Preface
We are in an age where data is the primary driver in decision-making. With storage costs declining, network speeds increasing, and everything around us becoming digital, we do not hesitate a bit to download, store, or share data with others around us. About 20 years back, a camera was a device used to capture pictures on film. Every photograph had to be captured almost perfectly. The storage of film negatives was done carefully lest they get damaged. There was a higher cost associated with taking prints of these photographs. The time taken between a picture click and to view it was almost a day. This meant that less data was being captured as these factors presented a cliff for people from recording each and every moment of their life, unless it was very significant.

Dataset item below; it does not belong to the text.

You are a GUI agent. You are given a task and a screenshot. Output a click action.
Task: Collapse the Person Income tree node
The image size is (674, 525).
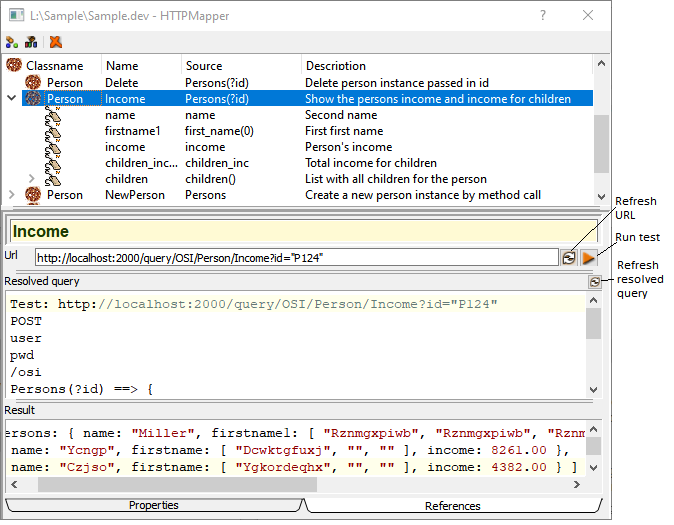[x=12, y=99]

However, with cameras becoming digital, this has changed. We do not hesitate to click a photograph of almost anything anytime. We do not worry about storage as our externals disks of a terabyte capacity always provide a reliable backup. We seldom take our cameras anywhere as we have mobile devices that we can use to take photographs. We have applications such as Instagram that can be used to add effects to our pictures and share them. We gather opinions and information about the pictures, and we click and base some of our decisions on them. We capture almost every moment, of great significance or not, and push it into our memory books. The era of big data has arrived!

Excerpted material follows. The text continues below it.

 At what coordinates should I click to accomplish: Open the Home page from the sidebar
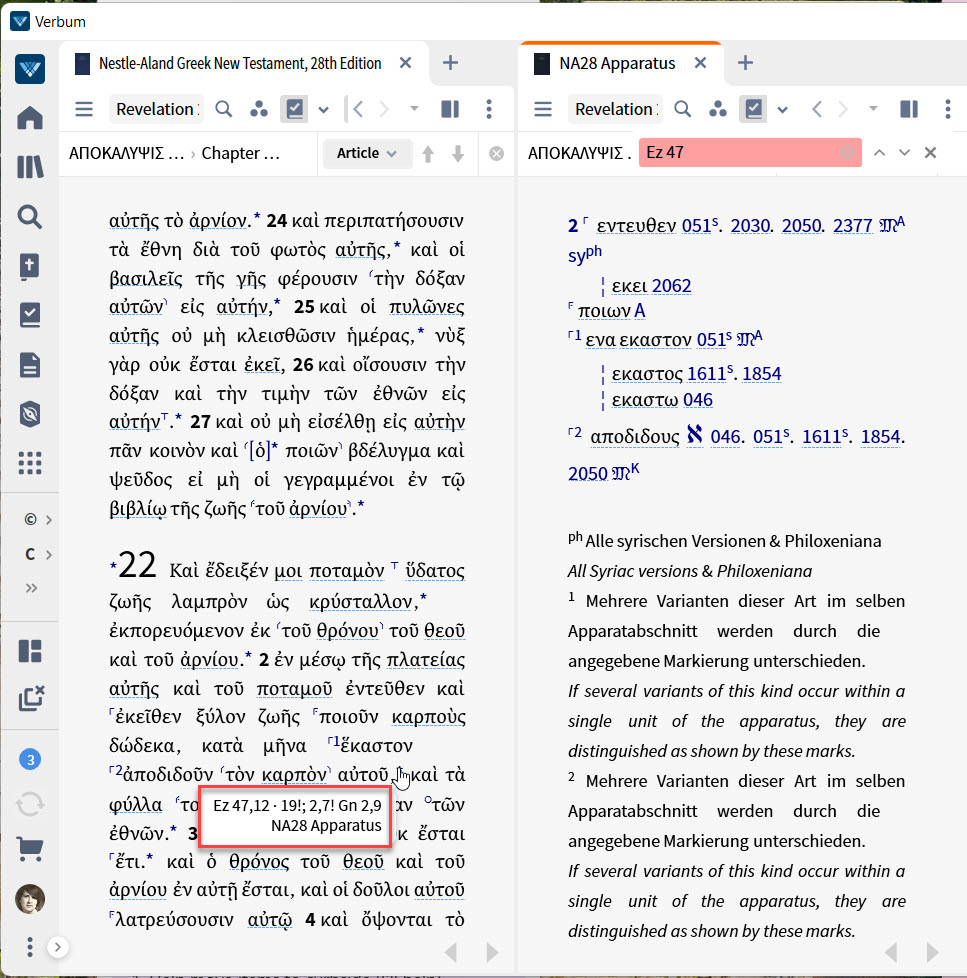coord(30,116)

This era of Big Data has similar changes in businesses as well. Almost everything in a business is logged. Every action taken by a user on the page of an e-commerce page is recorded to improve quality of service and every item bought by the user are recorded to cross-sell or up-sell other items. Businesses want to understand the DNA of their customers and try to infer it by pinching out every possible data they can get about these customers. Businesses are not worried about the format of the data. They are ready to accept speech, images, natural language text, or structured data. These data points are used to drive business decisions and personalize experiences for the user. The more data, the higher the degree of personalization and better the experience for the user.

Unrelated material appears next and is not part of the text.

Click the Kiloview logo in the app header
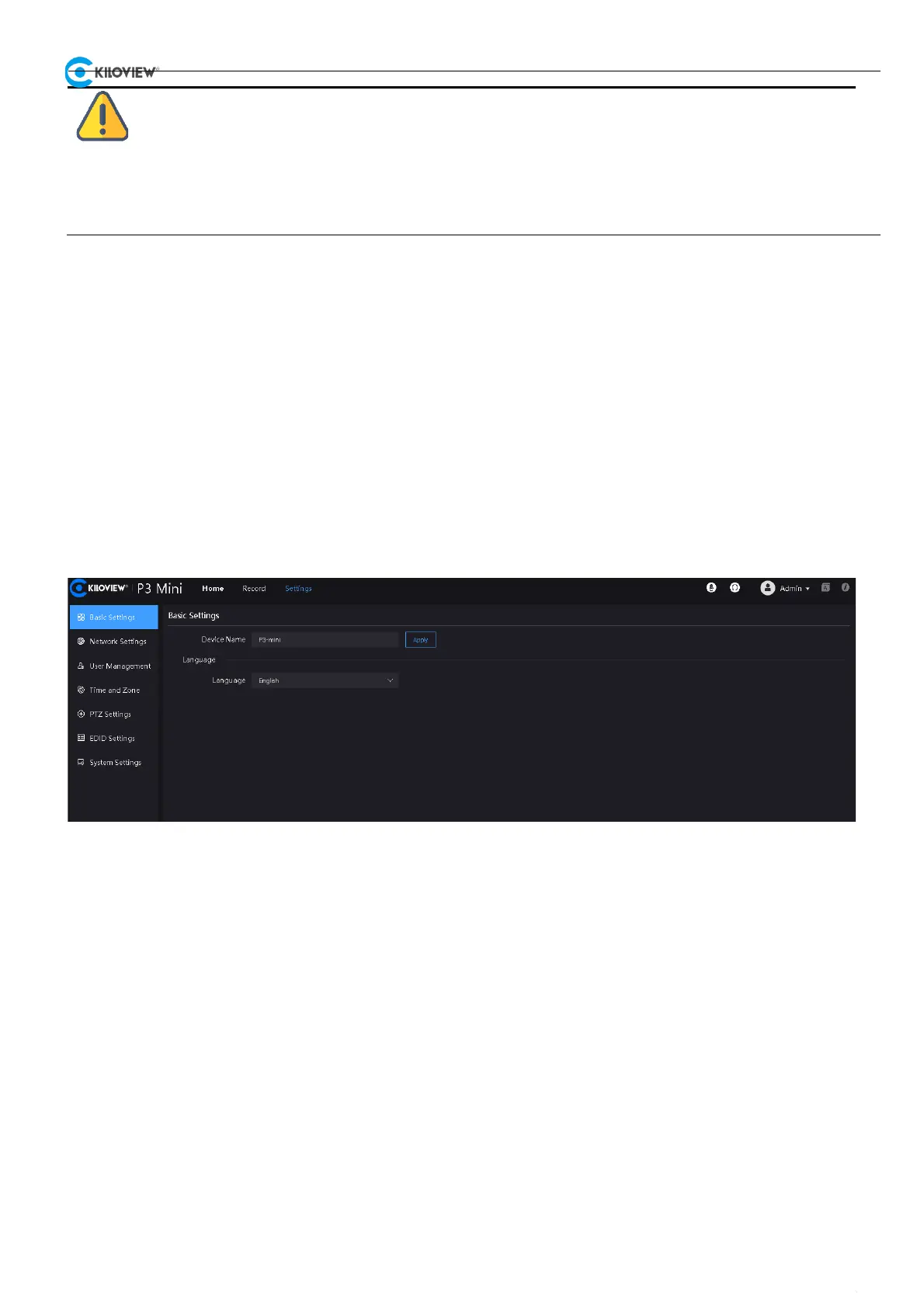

We saw that we are ready, in some aspects, to take on this Big Data challenge. However, what about the tools used to analyze this data? Can they handle the volume, velocity, and variety of the incoming data? Theoretically, all this data can reside on a single machine, but what is the cost of such a machine? Will it be able to cater to the variations in loads? We know that supercomputers are available, but there are only a handful of them in the world. Supercomputers don't scale. The alternative is to build a team of machines, a cluster, or individual computing units that work in tandem to achieve a task. A team of machines are interconnected via a very fast network and provide better scaling and elasticity, but that is not enough. These clusters have to be programmed. A greater number of machines, just like a team of human beings, require more coordination and synchronization. The higher the number of machines, the greater the possibility of failures in the cluster. How do we handle synchronization and fault tolerance in a simple way easing the burden on the programmer? The answer is systems such as Hadoop.
Hadoop is synonymous with Big Data processing. Its simple programming model, "code once and deploy at any scale" paradigm, and an ever-growing ecosystem make Hadoop an inclusive platform for programmers with different levels of expertise and breadth of knowledge. Today, it is the number-one sought after job skill in the data sciences space. To handle and analyze Big Data, Hadoop has become the go-to tool. Hadoop 2.0 is spreading its wings to cover a variety of application paradigms and solve a wider range of data problems. It is rapidly becoming a general-purpose cluster platform for all data processing needs, and will soon become a mandatory skill for every engineer across verticals.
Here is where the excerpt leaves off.